Copy out these lines word for word, starting at the line containing "Click the checkmark beside the iCloud account" and ending at the line containing "Action: (234, 189)".

(Source records)

---*---

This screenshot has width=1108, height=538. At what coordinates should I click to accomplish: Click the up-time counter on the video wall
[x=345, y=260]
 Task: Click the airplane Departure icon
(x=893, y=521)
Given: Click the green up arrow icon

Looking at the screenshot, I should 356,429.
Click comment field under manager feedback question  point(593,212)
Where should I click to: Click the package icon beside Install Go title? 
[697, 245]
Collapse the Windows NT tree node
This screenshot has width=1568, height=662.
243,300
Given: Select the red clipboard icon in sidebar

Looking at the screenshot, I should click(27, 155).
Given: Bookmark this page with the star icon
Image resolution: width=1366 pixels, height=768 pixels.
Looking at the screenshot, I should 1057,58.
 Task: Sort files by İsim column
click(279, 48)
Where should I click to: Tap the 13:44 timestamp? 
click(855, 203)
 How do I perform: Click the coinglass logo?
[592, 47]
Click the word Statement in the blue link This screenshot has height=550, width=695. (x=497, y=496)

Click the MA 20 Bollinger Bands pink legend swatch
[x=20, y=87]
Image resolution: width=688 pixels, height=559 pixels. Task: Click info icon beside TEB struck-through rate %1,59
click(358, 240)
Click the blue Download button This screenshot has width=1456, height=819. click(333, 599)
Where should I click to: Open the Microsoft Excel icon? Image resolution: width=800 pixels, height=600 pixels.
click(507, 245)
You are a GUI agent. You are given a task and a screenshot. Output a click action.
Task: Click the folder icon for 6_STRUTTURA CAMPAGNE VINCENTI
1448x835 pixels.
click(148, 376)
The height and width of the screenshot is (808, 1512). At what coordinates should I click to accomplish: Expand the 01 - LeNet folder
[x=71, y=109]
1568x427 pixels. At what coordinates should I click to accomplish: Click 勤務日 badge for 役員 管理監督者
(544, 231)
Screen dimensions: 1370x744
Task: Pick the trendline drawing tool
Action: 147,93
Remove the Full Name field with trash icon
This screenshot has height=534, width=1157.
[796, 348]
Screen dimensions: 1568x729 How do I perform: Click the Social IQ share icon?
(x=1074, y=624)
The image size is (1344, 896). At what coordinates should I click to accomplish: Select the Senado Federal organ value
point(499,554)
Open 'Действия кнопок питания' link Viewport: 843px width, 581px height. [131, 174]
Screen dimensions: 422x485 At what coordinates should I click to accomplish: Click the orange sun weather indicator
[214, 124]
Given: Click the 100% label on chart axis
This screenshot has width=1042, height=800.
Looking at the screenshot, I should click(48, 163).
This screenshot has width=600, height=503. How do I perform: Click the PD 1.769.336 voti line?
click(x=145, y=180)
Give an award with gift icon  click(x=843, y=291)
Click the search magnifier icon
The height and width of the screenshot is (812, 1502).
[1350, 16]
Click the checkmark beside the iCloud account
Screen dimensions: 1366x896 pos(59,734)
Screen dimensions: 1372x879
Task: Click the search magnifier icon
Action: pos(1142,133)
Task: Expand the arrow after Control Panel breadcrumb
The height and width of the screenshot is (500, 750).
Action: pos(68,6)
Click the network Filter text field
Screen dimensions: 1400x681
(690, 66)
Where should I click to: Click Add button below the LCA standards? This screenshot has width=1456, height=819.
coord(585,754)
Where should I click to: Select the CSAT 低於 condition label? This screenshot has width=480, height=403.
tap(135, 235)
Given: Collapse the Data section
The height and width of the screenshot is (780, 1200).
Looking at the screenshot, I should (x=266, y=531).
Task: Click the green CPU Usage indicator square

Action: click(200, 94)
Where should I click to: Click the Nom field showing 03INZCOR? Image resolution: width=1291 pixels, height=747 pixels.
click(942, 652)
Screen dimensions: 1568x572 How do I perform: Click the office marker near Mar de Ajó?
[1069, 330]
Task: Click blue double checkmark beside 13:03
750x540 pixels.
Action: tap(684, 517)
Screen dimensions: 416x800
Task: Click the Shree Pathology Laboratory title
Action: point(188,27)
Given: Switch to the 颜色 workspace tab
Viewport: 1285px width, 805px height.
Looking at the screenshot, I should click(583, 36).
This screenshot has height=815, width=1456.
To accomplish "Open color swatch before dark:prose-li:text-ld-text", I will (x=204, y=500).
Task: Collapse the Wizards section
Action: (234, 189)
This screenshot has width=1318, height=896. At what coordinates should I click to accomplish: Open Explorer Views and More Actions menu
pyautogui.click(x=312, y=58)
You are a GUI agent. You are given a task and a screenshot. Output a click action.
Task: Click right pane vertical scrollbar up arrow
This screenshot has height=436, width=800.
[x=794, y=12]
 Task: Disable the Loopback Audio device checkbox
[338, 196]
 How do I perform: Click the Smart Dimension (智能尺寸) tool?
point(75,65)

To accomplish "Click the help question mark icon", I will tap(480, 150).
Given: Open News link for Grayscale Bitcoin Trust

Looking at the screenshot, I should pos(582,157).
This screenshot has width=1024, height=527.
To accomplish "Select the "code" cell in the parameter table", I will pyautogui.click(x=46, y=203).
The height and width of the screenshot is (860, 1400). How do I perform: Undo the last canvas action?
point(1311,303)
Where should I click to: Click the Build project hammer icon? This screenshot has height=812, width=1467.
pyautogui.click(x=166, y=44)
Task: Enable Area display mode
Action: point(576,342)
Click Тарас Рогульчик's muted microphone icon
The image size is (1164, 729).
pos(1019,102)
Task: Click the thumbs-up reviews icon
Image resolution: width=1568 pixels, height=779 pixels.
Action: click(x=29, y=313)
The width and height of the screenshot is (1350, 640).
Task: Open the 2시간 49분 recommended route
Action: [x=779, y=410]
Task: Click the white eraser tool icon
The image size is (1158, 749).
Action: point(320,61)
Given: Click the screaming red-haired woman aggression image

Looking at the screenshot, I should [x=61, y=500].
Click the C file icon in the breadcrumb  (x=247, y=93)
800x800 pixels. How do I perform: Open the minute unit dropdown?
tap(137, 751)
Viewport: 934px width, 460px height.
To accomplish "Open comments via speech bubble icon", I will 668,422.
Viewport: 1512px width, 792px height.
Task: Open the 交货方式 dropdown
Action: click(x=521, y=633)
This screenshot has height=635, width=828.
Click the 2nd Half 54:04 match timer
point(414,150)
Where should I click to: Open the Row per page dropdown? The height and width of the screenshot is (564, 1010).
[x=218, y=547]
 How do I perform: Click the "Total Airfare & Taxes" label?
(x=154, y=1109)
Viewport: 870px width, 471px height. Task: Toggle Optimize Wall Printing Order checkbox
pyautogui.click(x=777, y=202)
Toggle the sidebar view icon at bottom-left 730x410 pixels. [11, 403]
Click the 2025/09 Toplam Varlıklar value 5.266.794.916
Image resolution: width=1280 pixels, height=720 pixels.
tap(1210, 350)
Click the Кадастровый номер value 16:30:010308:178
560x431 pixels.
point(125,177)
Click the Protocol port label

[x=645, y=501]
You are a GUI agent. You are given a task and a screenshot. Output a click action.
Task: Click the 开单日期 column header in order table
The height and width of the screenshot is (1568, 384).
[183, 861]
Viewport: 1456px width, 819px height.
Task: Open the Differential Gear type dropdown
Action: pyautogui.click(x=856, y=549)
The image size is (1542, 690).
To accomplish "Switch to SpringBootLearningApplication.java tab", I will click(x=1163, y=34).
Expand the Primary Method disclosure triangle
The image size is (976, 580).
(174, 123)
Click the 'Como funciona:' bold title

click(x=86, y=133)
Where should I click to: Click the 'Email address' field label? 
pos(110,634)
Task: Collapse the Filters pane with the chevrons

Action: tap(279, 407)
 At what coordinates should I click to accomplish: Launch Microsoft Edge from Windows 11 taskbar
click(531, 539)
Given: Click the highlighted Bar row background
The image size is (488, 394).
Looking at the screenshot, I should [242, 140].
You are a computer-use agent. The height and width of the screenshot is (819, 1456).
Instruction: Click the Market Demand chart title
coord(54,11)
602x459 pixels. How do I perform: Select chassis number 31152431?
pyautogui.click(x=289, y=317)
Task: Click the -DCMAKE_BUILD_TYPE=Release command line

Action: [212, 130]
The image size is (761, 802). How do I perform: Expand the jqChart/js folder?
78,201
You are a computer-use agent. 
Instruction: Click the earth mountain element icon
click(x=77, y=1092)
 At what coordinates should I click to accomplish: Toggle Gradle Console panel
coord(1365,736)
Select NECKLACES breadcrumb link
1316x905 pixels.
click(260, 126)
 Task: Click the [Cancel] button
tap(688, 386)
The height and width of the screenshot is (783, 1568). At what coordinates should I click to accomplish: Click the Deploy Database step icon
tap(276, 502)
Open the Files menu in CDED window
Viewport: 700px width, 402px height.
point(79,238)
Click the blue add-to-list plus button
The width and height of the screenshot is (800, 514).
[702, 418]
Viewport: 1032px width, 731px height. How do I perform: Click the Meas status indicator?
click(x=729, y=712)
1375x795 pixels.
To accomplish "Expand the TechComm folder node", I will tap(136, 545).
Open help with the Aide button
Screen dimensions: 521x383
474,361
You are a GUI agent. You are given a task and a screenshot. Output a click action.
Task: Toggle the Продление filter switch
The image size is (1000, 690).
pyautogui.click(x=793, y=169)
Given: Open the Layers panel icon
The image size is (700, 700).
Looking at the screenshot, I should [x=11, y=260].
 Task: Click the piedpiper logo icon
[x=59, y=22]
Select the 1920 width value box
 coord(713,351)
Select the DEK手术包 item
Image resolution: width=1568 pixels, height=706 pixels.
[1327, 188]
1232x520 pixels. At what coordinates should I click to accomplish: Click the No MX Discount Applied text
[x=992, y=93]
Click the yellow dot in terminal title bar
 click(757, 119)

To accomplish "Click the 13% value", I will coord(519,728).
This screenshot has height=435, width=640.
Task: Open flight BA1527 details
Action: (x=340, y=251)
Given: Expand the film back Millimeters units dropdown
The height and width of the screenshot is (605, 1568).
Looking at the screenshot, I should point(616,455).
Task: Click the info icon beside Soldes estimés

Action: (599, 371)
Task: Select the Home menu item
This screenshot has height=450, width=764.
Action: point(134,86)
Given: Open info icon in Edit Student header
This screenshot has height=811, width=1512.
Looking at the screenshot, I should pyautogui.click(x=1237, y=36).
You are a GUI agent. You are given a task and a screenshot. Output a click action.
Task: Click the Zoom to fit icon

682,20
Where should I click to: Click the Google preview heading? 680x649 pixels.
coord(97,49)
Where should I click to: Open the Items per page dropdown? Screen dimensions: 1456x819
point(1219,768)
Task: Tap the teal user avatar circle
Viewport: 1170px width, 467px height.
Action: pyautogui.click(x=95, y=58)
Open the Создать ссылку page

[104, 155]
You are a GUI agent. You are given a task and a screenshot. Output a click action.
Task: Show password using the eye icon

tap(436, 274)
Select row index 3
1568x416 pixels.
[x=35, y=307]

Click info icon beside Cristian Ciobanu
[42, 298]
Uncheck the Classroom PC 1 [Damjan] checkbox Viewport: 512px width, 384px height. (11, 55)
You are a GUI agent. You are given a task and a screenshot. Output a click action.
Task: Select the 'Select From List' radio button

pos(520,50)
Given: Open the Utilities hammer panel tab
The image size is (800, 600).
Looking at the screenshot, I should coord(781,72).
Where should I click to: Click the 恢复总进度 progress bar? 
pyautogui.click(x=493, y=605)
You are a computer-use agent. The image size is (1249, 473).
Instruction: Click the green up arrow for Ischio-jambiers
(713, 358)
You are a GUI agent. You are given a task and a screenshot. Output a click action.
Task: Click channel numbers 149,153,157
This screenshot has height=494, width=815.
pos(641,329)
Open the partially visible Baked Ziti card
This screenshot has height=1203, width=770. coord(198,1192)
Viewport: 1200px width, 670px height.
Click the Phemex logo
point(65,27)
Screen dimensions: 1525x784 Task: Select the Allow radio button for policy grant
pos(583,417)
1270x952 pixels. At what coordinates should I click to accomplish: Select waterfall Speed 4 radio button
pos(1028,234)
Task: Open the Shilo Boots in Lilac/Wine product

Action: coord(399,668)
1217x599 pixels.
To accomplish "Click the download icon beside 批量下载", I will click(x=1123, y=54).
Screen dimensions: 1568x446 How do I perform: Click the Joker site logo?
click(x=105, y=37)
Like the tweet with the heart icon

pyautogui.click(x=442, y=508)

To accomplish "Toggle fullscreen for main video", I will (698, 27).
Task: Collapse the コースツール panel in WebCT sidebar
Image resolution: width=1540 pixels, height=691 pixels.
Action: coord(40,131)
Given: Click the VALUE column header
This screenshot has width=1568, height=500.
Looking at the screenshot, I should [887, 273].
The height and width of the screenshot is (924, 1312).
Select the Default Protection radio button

---*---

## Solution to this exercise
Click the checkmark beside the iCloud account
Screen dimensions: 1366x896 pos(59,734)
Screen dimensions: 1372x879
Task: Click the search magnifier icon
Action: pos(1142,133)
Task: Expand the arrow after Control Panel breadcrumb
The height and width of the screenshot is (500, 750).
Action: pos(68,6)
Click the network Filter text field
Screen dimensions: 1400x681
(690, 66)
Where should I click to: Click Add button below the LCA standards? This screenshot has width=1456, height=819.
coord(585,754)
Where should I click to: Select the CSAT 低於 condition label? This screenshot has width=480, height=403.
tap(135, 235)
Given: Collapse the Data section
The height and width of the screenshot is (780, 1200).
Looking at the screenshot, I should (x=266, y=531).
Task: Click the green CPU Usage indicator square

Action: click(200, 94)
Where should I click to: Click the Nom field showing 03INZCOR? Image resolution: width=1291 pixels, height=747 pixels.
click(942, 652)
Screen dimensions: 1568x572 How do I perform: Click the office marker near Mar de Ajó?
[1069, 330]
Task: Click blue double checkmark beside 13:03
750x540 pixels.
Action: tap(684, 517)
Screen dimensions: 416x800
Task: Click the Shree Pathology Laboratory title
Action: point(188,27)
Given: Switch to the 颜色 workspace tab
Viewport: 1285px width, 805px height.
Looking at the screenshot, I should click(583, 36).
This screenshot has height=815, width=1456.
To accomplish "Open color swatch before dark:prose-li:text-ld-text", I will (x=204, y=500).
Task: Collapse the Wizards section
Action: (234, 189)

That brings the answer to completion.